Europa and other ocean worlds in our Solar System have recently attracted much attention. They are thought to be some of the most likely places in our Solar System for life to have developed off Earth, given the presence of liquid water under their ice sheathes and our understanding of liquid water as one of the necessities for the development of life.
Various missions are planned for these ocean worlds, but many suffer from numerous design constraints. Requirements to break through kilometers of ice on a world far from the Sun will do that to any mission. These design constraints sometimes make it difficult for the missions to achieve one of their most important functions — the search for life. But a team of engineers from NASA’s Jet Propulsion Laboratory think they have a solution — send forth a swarm of swimming microbots to scour the ocean beneath a main “mothership” bot.
One of the most likely forms of the mothership bot for this mission is the Subsurface Access Mechanism for Europa — SESAME. It’s a type of “thermo-mechanical drilling robot” that can tunnel through Europa’s thick ice shell, which measures up to 25 km in some places. It does this by melting, cutting, and burning straight down to reach the interface between Europa’s ice crust and its undersea ocean.
But what happens once the drilling bot gets there? Ideally, the robot itself would explore its immediate surroundings. However, there is a good chance that drilling through the ice crust (thereby disrupting the nearby environment) will limit the usefulness of any data collected nearby. The bot itself could go for a dip, but the power source required to drill through all that ice would likely create a “hot bubble” around the robot, diminishing the usefulness of any science its sensors attempt to do.
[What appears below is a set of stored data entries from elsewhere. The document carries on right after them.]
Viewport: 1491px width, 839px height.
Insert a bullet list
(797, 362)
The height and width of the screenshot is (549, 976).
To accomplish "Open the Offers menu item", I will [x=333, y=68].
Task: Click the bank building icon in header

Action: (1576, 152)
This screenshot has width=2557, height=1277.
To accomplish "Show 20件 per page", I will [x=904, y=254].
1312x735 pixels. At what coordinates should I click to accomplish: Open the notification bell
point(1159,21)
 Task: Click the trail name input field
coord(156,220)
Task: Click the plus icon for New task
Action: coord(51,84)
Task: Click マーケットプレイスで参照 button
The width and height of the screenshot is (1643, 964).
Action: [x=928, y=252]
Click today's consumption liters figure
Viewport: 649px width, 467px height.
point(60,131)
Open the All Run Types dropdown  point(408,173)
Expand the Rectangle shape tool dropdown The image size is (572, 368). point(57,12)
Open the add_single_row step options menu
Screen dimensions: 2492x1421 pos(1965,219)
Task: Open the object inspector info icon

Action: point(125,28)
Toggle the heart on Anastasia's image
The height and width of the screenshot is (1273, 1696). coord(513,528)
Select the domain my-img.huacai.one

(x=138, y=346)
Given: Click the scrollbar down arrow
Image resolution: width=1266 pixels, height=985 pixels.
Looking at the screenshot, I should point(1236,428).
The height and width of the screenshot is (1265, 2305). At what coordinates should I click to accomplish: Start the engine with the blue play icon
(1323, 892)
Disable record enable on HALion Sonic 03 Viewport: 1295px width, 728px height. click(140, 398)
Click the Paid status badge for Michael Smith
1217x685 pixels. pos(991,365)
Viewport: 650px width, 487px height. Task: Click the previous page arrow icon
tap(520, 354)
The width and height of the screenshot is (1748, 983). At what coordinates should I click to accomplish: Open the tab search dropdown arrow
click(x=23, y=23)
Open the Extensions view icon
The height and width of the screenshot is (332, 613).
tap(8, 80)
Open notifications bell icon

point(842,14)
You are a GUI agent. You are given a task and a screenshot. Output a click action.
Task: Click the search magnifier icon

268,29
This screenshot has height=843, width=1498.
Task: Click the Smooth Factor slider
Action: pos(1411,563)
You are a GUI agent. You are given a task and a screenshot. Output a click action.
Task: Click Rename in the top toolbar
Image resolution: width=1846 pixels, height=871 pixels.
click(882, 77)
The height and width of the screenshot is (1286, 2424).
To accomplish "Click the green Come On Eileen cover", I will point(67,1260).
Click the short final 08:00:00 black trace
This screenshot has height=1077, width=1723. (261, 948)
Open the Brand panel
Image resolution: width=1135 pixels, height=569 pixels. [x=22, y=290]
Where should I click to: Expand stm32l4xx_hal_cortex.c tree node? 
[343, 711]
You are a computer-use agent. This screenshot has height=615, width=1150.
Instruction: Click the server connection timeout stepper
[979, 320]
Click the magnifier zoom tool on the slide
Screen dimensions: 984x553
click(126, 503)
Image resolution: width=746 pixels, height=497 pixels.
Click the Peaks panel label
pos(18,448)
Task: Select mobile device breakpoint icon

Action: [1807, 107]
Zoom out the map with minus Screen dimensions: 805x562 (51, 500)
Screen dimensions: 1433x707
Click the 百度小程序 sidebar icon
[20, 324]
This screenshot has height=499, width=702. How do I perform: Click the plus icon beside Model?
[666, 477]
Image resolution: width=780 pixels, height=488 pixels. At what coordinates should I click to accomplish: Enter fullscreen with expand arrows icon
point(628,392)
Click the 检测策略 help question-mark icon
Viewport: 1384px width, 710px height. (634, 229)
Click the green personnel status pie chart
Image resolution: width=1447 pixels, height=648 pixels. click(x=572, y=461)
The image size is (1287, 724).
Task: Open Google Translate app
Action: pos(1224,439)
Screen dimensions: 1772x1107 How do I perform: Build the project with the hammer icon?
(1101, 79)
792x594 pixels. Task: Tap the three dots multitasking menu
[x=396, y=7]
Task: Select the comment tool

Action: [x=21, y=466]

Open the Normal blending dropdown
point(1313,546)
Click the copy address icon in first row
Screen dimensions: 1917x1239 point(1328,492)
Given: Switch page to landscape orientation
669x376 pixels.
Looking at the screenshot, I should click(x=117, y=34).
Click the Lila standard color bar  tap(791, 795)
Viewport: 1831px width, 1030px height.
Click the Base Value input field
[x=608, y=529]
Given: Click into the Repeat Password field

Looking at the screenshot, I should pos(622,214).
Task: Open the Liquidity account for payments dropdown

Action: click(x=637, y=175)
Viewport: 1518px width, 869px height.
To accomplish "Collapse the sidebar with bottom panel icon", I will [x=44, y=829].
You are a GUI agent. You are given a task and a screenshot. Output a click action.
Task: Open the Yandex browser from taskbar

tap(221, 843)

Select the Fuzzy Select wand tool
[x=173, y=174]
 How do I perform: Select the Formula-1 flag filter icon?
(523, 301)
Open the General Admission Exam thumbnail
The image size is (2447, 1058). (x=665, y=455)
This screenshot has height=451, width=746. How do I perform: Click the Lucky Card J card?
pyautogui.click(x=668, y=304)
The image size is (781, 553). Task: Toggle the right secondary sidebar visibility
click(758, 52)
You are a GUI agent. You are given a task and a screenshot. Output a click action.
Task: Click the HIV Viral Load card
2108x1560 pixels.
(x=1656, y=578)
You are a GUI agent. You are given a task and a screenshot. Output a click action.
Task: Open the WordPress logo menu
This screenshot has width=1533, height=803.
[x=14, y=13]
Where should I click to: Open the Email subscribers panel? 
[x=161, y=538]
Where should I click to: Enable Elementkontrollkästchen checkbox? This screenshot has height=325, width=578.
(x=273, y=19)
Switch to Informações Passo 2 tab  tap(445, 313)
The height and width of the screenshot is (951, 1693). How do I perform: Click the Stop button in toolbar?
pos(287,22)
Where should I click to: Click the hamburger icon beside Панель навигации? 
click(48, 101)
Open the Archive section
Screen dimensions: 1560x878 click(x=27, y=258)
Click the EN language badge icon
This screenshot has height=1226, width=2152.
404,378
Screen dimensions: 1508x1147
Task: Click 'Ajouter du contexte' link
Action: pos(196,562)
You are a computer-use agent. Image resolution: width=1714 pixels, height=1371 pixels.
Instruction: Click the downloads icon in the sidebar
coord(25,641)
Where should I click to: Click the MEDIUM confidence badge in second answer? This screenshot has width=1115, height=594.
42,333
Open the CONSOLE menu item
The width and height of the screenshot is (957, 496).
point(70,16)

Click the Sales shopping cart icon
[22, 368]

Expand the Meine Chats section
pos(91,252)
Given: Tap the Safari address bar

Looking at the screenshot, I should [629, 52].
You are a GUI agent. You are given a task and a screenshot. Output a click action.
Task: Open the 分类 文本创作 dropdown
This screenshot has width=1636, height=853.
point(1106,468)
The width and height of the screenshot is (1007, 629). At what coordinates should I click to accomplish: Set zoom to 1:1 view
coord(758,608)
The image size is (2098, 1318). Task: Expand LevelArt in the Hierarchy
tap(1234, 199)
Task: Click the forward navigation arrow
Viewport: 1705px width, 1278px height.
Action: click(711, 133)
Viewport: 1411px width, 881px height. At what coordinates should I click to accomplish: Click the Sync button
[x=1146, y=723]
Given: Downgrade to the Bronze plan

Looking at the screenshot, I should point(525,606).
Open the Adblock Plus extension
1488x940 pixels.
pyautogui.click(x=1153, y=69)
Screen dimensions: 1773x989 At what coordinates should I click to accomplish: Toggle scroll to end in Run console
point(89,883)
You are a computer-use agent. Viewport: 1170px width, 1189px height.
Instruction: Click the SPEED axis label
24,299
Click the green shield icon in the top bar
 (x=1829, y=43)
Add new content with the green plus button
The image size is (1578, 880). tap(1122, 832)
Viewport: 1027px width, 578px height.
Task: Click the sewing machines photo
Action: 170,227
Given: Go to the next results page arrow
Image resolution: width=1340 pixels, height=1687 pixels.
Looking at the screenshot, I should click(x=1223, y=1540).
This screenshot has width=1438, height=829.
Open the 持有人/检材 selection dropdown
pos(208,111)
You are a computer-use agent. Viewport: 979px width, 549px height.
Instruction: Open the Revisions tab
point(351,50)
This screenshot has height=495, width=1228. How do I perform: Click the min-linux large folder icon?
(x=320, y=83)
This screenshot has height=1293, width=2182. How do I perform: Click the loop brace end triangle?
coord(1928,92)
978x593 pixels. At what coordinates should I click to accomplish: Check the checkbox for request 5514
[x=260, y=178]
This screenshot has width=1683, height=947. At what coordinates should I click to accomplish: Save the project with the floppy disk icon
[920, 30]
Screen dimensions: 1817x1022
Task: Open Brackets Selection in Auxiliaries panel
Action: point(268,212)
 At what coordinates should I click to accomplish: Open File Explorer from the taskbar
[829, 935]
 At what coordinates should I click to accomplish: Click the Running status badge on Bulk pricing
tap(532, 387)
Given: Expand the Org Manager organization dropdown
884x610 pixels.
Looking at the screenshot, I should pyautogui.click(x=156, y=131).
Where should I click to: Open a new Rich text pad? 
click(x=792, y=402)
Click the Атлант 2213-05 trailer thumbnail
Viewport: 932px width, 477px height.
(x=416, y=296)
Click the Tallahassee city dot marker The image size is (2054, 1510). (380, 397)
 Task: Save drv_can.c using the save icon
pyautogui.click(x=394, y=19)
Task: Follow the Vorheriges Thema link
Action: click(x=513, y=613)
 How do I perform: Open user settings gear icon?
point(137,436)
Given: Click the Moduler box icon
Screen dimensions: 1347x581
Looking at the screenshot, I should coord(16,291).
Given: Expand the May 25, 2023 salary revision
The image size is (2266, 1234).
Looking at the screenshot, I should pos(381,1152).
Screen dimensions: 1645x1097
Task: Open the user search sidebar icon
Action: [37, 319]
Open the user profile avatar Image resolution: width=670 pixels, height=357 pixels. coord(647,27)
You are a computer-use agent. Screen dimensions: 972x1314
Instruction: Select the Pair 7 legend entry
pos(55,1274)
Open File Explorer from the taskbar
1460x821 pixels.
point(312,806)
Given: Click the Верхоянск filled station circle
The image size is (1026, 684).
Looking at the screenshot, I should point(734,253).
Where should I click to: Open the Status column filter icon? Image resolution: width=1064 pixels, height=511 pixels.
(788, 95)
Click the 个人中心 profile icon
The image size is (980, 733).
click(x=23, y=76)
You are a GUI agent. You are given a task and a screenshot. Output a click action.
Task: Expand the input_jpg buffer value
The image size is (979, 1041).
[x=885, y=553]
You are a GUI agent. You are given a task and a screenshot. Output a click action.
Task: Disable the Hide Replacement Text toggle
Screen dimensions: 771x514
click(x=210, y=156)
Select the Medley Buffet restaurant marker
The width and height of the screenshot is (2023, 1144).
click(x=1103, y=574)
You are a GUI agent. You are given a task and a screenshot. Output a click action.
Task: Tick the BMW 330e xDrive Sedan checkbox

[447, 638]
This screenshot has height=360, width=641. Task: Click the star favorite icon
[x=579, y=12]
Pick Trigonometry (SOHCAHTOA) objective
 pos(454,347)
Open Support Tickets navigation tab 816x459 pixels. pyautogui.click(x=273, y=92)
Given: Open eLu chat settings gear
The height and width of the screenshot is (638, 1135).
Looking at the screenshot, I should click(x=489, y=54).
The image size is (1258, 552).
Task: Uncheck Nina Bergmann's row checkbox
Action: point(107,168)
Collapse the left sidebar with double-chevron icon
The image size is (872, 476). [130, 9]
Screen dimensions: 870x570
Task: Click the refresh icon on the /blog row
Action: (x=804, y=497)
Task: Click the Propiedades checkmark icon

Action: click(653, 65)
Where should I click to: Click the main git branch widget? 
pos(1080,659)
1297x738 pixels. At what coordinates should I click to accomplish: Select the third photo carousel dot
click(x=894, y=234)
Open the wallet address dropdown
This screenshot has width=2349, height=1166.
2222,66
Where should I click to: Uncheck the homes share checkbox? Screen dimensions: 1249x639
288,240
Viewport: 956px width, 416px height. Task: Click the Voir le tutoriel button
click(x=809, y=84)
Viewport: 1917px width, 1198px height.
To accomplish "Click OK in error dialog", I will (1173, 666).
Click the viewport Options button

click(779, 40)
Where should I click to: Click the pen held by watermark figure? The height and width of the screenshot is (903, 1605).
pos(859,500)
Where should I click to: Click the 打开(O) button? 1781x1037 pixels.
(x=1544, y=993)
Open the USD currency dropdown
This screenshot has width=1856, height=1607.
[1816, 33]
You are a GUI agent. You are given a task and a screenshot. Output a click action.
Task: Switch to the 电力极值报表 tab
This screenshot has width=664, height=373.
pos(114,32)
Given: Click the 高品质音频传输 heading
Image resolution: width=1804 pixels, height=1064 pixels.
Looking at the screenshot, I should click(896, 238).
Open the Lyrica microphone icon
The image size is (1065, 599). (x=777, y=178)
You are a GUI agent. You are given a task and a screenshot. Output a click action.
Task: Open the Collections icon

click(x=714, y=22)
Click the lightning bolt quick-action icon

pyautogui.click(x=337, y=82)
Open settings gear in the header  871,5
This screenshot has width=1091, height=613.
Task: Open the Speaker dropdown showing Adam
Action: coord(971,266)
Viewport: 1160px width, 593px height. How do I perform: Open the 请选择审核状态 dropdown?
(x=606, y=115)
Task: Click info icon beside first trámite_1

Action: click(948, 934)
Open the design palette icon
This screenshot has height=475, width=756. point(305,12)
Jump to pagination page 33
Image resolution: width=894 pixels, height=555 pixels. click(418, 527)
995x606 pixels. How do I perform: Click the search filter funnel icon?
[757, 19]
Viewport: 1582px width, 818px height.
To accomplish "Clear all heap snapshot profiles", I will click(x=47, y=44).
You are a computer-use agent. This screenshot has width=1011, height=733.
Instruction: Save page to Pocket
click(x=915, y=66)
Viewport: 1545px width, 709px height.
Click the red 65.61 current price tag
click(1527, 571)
That’s where the Sensing with Independent Microswimmers (SWIM) idea comes in. SWIM bots could deploy from the SESAME bot after it breaches into the ocean from the ice shelf. Once deposited into the water, they can move away autonomously from the mothership and explore distances up to a few hundred meters away.
Doing so with a tether is tricky. If there is more than one microbot nearby, it’s very likely the tether would become ensnared, and mission engineers would end up trying to untie a Gordian knot in another world. Alternatively, not using a tether has its own set of challenges. One is communication.
Water is notoriously difficult to transfer electric signals through. Hence, the JPL engineers suggested using an ultrasonic communication system to send data from the mothership to the microbots and vice versa. Potentially, the SESAME mothership could also power the microbots using an underwater power transfer technique, though there are a lot of ways that can go wrong.
An alternative is to develop a sound enough control system so the bots can return to the mothership to recharge before going out on another mission into the depths. Some of the most exciting environments in the solar system are out in those depths.
In recent decades, scientists have discovered whole ecosystems on Earth that live entirely separately from the Sun by utilizing energy emitted from thermal vents. There is a good chance the Enceladus also has thermal vents in its oceans and a decent chance that the microswimmers can get to them to collect data. While their instrumentation might not be all that capable, especially compared to a larger, single submersible, having many microbots would allow them to spread out. That dramatically increases their chances of coming across one of these underwater vents, if they exist, increasing their chance of finding life on one of these ocean worlds.
That’s still a long way off, though NASA seems supportive of the idea — they granted the team at JPL a NIAC Phase II grant to further flesh out the concept. Hopefully, that’ll provide enough background research to push this idea into a viable state for full-blown mission development. Maybe someday we’ll be able to watch as little microbots explore the ocean of a completely different world.